Николай Краснов-младший - Незабываемое.1945 - 1956
Так нам, новичкам и иностранцам, объясняли новую политику правительства те, кто прожил всю свою жизнь под знаком красной звезды, кто сам в свое время купался в ее лучах. В них было больше пессимизма и настороженности, чем в нас. И у нас не был сломлен позвоночник, мы не превратились в ползунков и зайчиков, но нам так хотелось верить в то, что не все еще потеряно, что на горизонте появляются лучики надежды.
В Омске нас поставили на стройку нефтеперегонного завода и связи с другими заводами для переработки нефти, поступающей из Башкирской ССР по дальнепроводным трубам (длина трассы более двух с половиной тысяч километров! Рядом со старым Омском рос новый, современный город. Только под один завод была отведена площадь в 20 квадратных километров. Город строился с основания. Сначала по плану прокладывались канализация и водопровод. Затем мостились широченные, асфальтобетонные улицы, будущие городские магистрали. Еще нет домов, а уже проводятся трамвайные линии, электричество, электро-железные дороги. К нашему приходу уже были заложены фундаменты многих домов, разбивались скверы, и планировался большой парк. Заводы росли на наших глазах. Огромное здание ТЭС-3 (Тепло-электрической станции заводов) построили заключенные за рекордный срок. Такие суперсовременные агрегаты и машины являлись новшеством.

*ПРЕДСТАВЛЕННЫЕ ДАННЫЕ*
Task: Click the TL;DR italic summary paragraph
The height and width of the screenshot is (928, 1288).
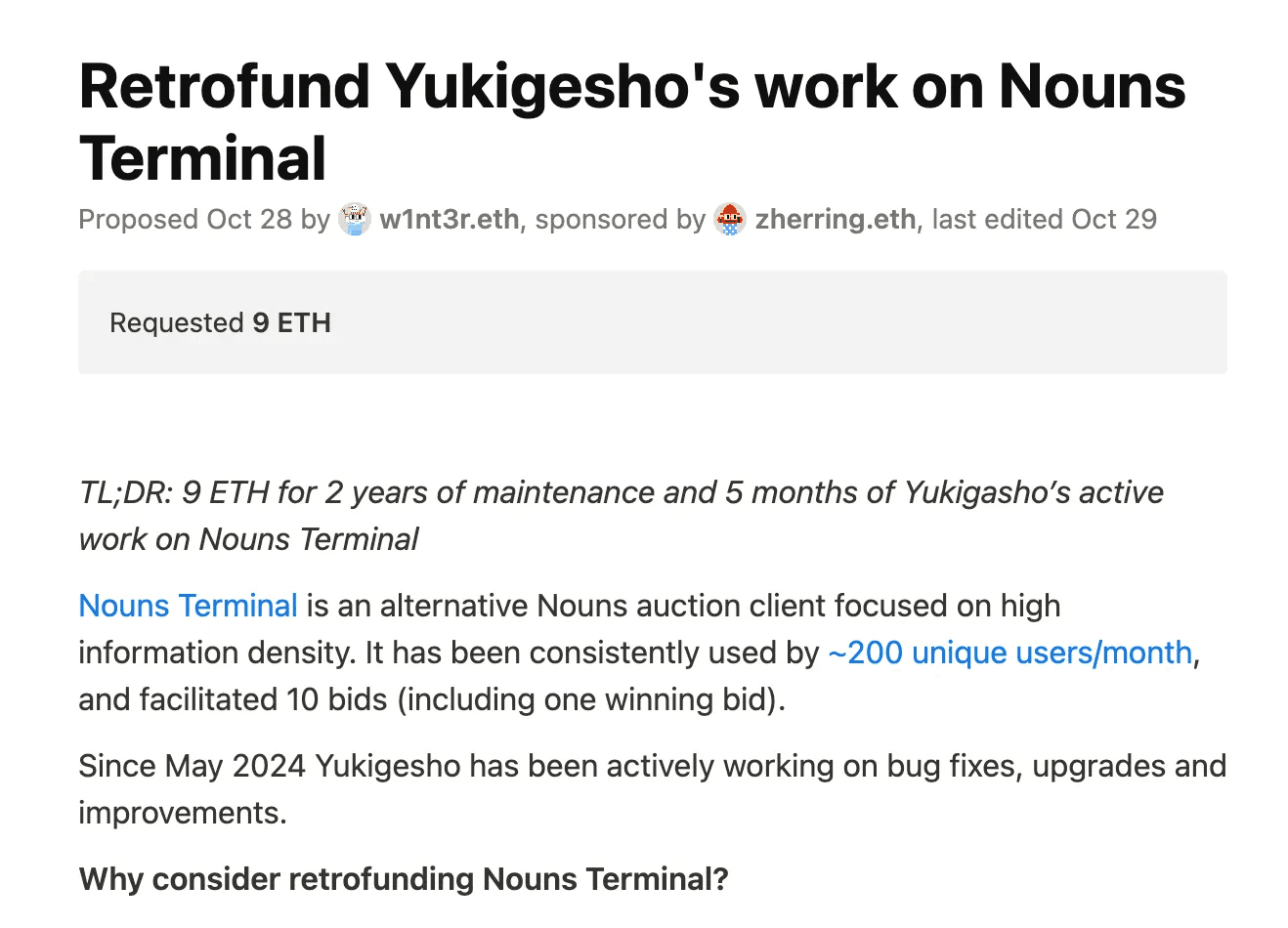Action: pyautogui.click(x=622, y=516)
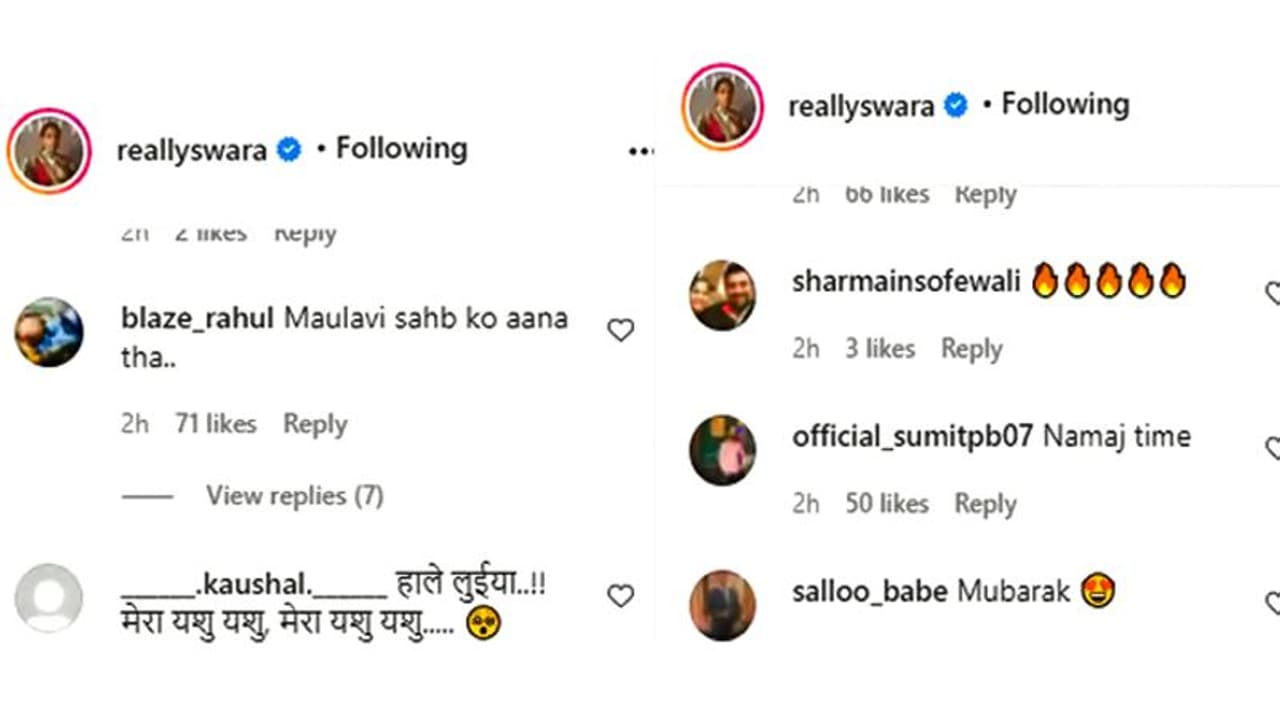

*ЧТО СДЕЛАТЬ*
1. Определите, согласуются ли с отрывком следующие утверждения: (а) нефть поступала из Башкирской ССР; (б) под один завод отвели площадь в 10 квадратных километров; (в) здание ТЭС-3 построили заключенные. Для каждого утверждения ответьте «да» или «нет» и приведите решающие слова отрывка точной цитатой.
2. Обновите фрагмент отрывка: начните со слов «Николай Краснов-младший - Незабываемое.1945», остановитесь после слов «появляются лучики надежды.» и замените в нем «пессимизма» на «тревоги».
3. Что, согласно отрывку, прокладывали по плану в первую очередь, когда строили новый город рядом со старым Омском?

*ОТВЕТЫ НА ЗАДАНИЯ*
1.
(а) Да: «поступающей из Башкирской ССР по дальнепроводным трубам».
(б) Нет: «Только под один завод была отведена площадь в 20 квадратных километров».
(в) Да: «Огромное здание ТЭС-3 (Тепло-электрической станции заводов) построили заключенные за рекордный срок».

2.
Николай Краснов-младший - Незабываемое.1945 - 1956
Так нам, новичкам и иностранцам, объясняли новую политику правительства те, кто прожил всю свою жизнь под знаком красной звезды, кто сам в свое время купался в ее лучах. В них было больше тревоги и настороженности, чем в нас. И у нас не был сломлен позвоночник, мы не превратились в ползунков и зайчиков, но нам так хотелось верить в то, что не все еще потеряно, что на горизонте появляются лучики надежды.

3. Канализацию и водопровод.